## WHAT TO DO
Within the listing below, filter for "dropdown" and copy every matching line.

## RECORDS TO PROCESS
• • •
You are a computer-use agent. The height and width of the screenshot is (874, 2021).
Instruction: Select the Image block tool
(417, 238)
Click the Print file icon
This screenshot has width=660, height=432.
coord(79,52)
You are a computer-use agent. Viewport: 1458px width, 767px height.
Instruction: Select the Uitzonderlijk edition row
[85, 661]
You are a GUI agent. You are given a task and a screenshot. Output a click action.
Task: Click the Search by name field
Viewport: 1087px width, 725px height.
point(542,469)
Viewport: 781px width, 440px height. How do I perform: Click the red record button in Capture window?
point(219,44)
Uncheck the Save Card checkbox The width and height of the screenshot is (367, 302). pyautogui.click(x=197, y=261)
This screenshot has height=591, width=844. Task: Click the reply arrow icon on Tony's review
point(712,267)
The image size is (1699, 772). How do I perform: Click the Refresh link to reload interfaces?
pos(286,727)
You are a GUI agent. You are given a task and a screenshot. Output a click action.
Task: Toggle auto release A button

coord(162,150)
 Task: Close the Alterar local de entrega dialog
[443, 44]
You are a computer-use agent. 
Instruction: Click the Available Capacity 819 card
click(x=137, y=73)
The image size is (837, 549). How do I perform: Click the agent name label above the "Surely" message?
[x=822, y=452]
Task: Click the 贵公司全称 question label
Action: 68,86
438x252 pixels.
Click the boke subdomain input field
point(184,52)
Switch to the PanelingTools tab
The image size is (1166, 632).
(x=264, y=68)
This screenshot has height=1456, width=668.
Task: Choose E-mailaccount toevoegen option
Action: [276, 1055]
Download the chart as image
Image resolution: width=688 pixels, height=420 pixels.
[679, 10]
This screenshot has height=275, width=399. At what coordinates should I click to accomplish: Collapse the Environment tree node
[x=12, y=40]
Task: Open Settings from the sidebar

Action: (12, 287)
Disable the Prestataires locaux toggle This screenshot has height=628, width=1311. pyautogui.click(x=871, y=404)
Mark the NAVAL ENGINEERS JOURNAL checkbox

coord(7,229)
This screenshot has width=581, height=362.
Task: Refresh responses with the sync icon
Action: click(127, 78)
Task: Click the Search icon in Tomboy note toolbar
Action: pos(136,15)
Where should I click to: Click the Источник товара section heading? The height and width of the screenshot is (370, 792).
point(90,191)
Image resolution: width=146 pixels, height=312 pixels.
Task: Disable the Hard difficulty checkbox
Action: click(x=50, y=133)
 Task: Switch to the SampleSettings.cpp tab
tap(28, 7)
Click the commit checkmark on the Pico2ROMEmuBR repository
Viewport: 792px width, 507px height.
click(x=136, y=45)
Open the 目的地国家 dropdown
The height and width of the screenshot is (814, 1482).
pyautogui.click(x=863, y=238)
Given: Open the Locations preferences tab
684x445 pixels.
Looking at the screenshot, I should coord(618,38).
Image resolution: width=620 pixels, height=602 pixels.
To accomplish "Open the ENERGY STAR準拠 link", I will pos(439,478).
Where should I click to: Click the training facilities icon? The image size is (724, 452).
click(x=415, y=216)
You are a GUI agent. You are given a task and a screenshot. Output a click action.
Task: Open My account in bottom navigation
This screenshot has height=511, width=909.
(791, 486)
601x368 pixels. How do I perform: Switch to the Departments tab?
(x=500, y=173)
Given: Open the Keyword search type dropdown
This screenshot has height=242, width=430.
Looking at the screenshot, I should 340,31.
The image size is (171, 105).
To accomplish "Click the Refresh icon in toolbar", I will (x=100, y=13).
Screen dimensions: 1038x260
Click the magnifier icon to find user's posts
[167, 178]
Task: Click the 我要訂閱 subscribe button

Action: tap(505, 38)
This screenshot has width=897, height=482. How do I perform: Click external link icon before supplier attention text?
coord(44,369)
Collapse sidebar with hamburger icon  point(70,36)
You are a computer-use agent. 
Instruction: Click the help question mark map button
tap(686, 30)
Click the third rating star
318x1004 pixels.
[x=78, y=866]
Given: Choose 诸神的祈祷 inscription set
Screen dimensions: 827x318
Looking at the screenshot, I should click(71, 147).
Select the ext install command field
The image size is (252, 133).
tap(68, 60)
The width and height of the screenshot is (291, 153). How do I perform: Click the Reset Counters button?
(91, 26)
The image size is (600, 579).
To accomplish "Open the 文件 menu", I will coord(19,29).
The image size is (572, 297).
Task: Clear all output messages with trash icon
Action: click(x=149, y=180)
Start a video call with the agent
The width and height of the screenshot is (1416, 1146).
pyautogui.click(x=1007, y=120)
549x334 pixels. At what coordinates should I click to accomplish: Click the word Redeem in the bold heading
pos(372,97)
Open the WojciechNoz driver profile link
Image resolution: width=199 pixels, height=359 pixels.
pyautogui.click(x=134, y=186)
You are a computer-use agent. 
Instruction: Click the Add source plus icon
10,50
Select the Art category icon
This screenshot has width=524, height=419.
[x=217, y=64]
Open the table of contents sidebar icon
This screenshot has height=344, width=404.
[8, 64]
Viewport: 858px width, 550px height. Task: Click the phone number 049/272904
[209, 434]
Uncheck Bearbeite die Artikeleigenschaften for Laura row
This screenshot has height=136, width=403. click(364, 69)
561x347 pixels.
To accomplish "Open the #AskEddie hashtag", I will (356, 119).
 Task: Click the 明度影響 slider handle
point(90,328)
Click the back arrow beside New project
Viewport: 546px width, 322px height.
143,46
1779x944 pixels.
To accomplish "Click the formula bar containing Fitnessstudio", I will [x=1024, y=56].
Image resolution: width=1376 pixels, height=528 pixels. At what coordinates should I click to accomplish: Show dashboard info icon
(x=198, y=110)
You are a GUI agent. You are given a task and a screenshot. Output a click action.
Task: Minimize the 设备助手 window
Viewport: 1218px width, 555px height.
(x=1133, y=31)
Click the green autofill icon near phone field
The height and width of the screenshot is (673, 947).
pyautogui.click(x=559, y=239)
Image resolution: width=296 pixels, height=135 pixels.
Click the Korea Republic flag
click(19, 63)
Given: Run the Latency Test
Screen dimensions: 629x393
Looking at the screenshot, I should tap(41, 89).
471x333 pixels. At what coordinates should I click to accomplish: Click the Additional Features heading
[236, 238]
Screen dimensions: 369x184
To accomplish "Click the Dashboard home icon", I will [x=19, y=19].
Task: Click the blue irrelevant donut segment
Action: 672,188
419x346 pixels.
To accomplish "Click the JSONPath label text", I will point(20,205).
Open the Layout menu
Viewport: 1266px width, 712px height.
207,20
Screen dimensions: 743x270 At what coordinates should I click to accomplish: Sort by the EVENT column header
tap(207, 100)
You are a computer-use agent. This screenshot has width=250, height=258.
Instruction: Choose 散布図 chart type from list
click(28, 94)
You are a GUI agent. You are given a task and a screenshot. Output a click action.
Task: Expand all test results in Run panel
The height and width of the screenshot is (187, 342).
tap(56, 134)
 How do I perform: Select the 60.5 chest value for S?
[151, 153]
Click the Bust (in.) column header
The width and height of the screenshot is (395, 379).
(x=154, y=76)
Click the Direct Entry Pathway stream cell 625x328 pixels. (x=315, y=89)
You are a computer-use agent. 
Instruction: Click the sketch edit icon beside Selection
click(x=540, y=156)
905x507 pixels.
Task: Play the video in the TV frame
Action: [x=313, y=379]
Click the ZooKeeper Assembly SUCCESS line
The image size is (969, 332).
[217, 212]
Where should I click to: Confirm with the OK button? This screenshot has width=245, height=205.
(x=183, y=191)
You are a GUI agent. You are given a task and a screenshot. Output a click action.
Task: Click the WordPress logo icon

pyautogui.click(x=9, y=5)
• • •
## ANSWER SECTION
Open the 目的地国家 dropdown
Given: Open the Keyword search type dropdown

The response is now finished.